A density-based clustering approach for identifying overlapping protein complexes with functional preferences

Lun Hu, Keith Chan.
Background: Identifying protein complexes is an essential task for understanding the mechanisms of proteins in cells. Many computational approaches have thus been developed to identify protein complexes in protein-protein interaction (PPI) networks. Regarding the information that can be adopted by computational approaches to identify protein complexes, in addition to the graph topology of PPI network, the consideration of functional information of proteins has been becoming popular recently. Relevant approaches perform their tasks by relying on the idea that proteins in the same protein complex may be associated with similar functional information. However, we note from our previous researches that for most protein complexes their proteins are only similar in specific subsets of categories of functional information instead of the entire set. Hence, if the preference of each functional category can also be taken into account when identifying protein complexes, the accuracy will be improved.

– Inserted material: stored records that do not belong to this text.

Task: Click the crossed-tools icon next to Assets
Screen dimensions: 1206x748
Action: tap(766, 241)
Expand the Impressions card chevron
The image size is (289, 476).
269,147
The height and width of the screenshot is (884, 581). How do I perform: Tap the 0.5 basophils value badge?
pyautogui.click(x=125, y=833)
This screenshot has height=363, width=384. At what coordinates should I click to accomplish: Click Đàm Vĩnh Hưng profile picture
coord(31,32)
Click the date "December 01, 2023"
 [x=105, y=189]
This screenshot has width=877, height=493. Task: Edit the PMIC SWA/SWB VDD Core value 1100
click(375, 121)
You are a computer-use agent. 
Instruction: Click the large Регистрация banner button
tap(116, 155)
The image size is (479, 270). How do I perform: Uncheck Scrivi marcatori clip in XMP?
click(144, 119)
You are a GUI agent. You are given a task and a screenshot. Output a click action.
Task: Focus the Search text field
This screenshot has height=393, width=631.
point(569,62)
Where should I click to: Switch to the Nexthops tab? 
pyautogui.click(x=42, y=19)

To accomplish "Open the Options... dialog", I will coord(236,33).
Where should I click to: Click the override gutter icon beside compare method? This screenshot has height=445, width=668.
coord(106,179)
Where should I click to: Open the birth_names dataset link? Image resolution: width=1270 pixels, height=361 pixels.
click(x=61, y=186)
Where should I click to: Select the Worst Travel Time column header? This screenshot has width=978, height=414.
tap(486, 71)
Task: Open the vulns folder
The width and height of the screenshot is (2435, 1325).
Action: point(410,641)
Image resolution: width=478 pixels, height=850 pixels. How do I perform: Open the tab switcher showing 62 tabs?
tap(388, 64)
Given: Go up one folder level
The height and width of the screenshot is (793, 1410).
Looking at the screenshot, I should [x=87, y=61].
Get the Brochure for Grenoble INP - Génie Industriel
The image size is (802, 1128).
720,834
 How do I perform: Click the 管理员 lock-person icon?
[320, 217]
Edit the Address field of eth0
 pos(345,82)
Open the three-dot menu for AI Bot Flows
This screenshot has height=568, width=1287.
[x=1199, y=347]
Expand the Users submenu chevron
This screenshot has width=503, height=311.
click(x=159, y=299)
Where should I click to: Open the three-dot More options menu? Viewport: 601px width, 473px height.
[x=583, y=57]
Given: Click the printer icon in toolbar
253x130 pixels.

Results: To implement the idea, we first introduce a preference vector for each of proteins to quantitatively indicate the preference of each functional category when deciding the protein complex this protein belongs to. Integrating functional preferences of proteins and the graph topology of PPI network, we formulate the problem of identifying protein complexes into a constrained optimization problem, and we propose the approach DCAFP to address it. For performance evaluation, we have conducted extensive experiments with several PPI networks from the species of Saccharomyces cerevisiae and Human and also compared DCAFP with state-of-the-art approaches in the identification of protein complexes. The experimental results show that considering the integration of functional preferences and dense structures improved the performance of identifying protein complexes, as DCAFP outperformed the other approaches for most of PPI networks based on the assessments of independent measures of f-measure, Accuracy and Maximum Matching Rate. Furthermore, the function enrichment experiments indicated that DCAFP identified more protein complexes with functional significance when compared with approaches, such as PCIA, that also utilize the functional information. Conclusions: According to the promising performance of DCAFP, the integration of functional preferences and dense structures has made it possible to identify protein complexes more accurately and significantly.